The Littlest Angel

The Littlest Angel
From the story by Charles Tazewell
 
Once upon a time—many, many years ago as time is calculated by men, but only
yesterday in the Celestial Calendar of Heaven—there was, in Paradise, a
thoroughly unhappy, and dejected cherub who was known throughout Heaven as the
Littlest Angel.
 
He was exactly four years, six months, five days, seven hours and forty-two
minutes of age when he presented himself to the Gate-Keeper and waited for
admittance to the Glorious Kingdom of God.
 
Standing defiantly, he tried to pretend that he wasn’t at all afraid.  But
his lower lip trembled, and a tear disgraced him by making a new furrow down his
already tear-streaked face.
 
But that wasn’t all. While the kindly Gate-Keeper was entering the name in
his great book, the Littlest Angel, having left home as usual, without a
handkerchief, tried to hide the tell-tale evidence by sniffing. A most unangelic
sound, which startled the good Gate-Keeper that he did something he had never done
before in all eternity. He blotted he page!
 
From that moment on, the Heavenly Peace was never quite the same. The shrill,
ear-splitting whistle of the Littlest Angel could be heard at all hours
through the golden streets. It startled the Patriarch Prophets and disturbed their
meditations. Yes, and on top of that, he sang off-key at the singing practice
of the Heavenly Choir, spoiling its ethereal effect.
 
And, being so small that it seemed to take him just twice as long as anyone
else to get to nightly prayers, the Littlest Angel always arrived late, and
knocked everyone’s wings askew as he darted into his place.
 
Although his behavior might have been overlooked, his appearance was even
worse. It was first whispered among the Seraphim and Cherubim, and then said
aloud among the Angels and Archangels, that he didn’t even look like an angel!
 
And they were all quite correct. He didn’t. His halo was permanently
tarnished where he held onto it with one hot little hand when he ran, and he was
always running. Even when he stood very still, it never behaved as a halo should.

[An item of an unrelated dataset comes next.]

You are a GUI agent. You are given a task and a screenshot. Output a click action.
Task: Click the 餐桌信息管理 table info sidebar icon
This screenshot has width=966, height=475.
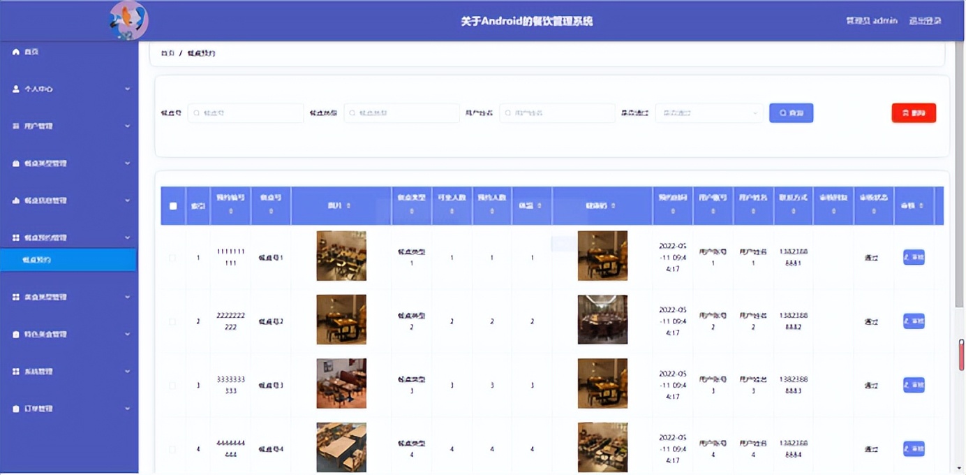pos(17,200)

It was always slipping down over his right eye. Or over his left eye. Or else,
just for pure meanness, slipping off the back of his head and rolling away
down some Golden street just so he’d have to chase after it!
 
Yes, and his wings were neither useful nor ornamental. All Paradise held its
breath when the Littlest Angel perched himself like a sparrow on the very edge
of a cloud and prepared to take off. He would teeter this way—and that way—
but, after much coaxing and a few false starts, he would shut both of his eyes,
hold his freckled nose, count up to three hundred and three and then hurl
himself slowly into space!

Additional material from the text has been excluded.